Presumably some kinds of AI systems, architectures, methods, and ways of building complex systems out of ML models are safer or more alignable than others. Holding capabilities constant, you'd be happier to see some kinds of systems than others.
For example, Paul Christiano suggests "LM agents are an unusually safe way to build powerful AI systems." He says "My guess is that if you hold capability fixed and make a marginal move in the direction of (better LM agents) + (smaller LMs) then you will make the world safer. It straightforwardly decreases the risk of deceptive alignment, makes oversight easier, and decreases the potential advantages of optimizing on outcomes."
My quick list is below; I'm interested in object-level suggestions, meta observations, reading recommendations, etc. I'm particularly interested in design-properties rather than mere safety-desiderata, but safety-desiderata may inspire lower-level design-properties.
All else equal, it seems safer if an AI system:
- Is more interpretable
- If its true thoughts are transparent and expressed in natural language (see e.g. Measuring Faithfulness in Chain-of-Thought Reasoning)
- (what else?);
- Has humans in the loop (even better to the extent that they participate in or understand its decisions, rather than just approving inscrutable decisions);
- Decomposes tasks into subtasks in comprehensible ways, and in particular if the interfaces between subagents performing subtasks are transparent and interpretable;
- Is more supervisable or amenable to AI oversight (what low-level properties determine this besides interpretable-ness and decomposing-tasks-comprehensibly?);
- Is feedforward-y rather than recurrent-y (because recurrent-y systems have hidden states? so this is part of interpretability/overseeability?);
- Is myopic;
- Lacks situational awareness;
- Lacks various dangerous capabilities (coding, weapon-building, human-modeling, planning);
- Is more corrigible (what lower-level desirable properties determine corrigibility? what determines whether systems have those properties?) (note to self: see 1, 2, 3, 4, and comments on 5);
- Is legible and process-based;
- Is composed of separable narrow tools;
- Can't be run on general-purpose hardware.

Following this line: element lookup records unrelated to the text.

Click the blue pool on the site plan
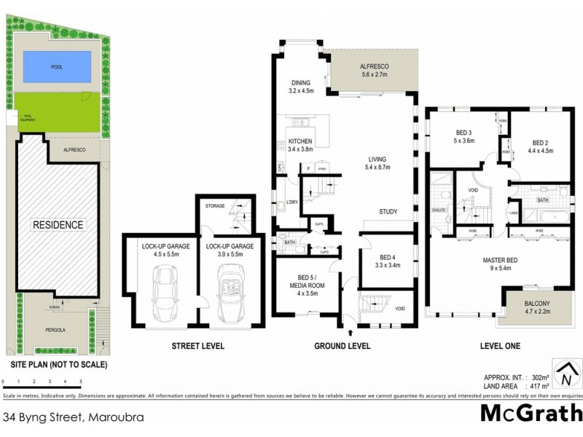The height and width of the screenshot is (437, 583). pos(56,68)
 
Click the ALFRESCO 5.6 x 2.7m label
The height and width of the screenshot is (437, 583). pos(375,71)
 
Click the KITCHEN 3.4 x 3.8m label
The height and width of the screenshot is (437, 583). pos(300,145)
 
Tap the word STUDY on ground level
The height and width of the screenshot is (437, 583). pos(388,213)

These properties overlap a lot. Also note that there are nice-properties at various levels of abstraction, like both "more interpretable" and [whatever low-level features make systems more interpretable].
If a path (like LM agents) or design feature is relatively safe, it would be good for labs to know that. An alternative framing for this question is: what should labs do to advance safer kinds of systems?

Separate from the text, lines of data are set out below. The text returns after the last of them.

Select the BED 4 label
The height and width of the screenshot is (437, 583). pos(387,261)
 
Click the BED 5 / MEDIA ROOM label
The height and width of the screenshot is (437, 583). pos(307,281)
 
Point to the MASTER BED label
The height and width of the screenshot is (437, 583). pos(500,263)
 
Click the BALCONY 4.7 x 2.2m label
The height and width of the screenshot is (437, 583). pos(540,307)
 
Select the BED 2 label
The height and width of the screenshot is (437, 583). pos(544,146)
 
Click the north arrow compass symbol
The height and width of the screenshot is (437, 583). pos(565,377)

Obviously I'm mostly interested in properties that might not require much extra-cost and capabilities-sacrifice relative to unsafe systems. A method or path for safer AI is ~useless if it's far behind unsafe systems.
All else equal, I think minimizing model entropy is desirable (i.e. the number of weights). In other words, you want to keep the size of the model class small.
Roughly, alignment could be viewed as constructing a list of constraints or criteria that a model must satisfy in order to be considered safe. As the size of the model class grows, more models will satisfy any particular constraint. The complexity of the constraints likely needs to grow along with the complexity of the model class.
If a large number of models satisfy all the constraints, there is a large amount of behavior that is unconstrained and unaccounted for. We've decided that we don't care about any of the behavioral differences between the models that satisfy all the constraints.
This isn't necessarily true. Modern DL models are semi-organically grown rather than engineered, so the set of SGD discoverable models is much smaller than the set of all possible models. And techniques like iterative amplification further shrink the set of learnable models. Or maybe many of the models are behaviorally identical on the subset of inputs we care about.
That said, thinking about model entropy seems helpful.
Why would we expect the expected level of danger from a model of a certain size to rise as the set of potential solutions grows?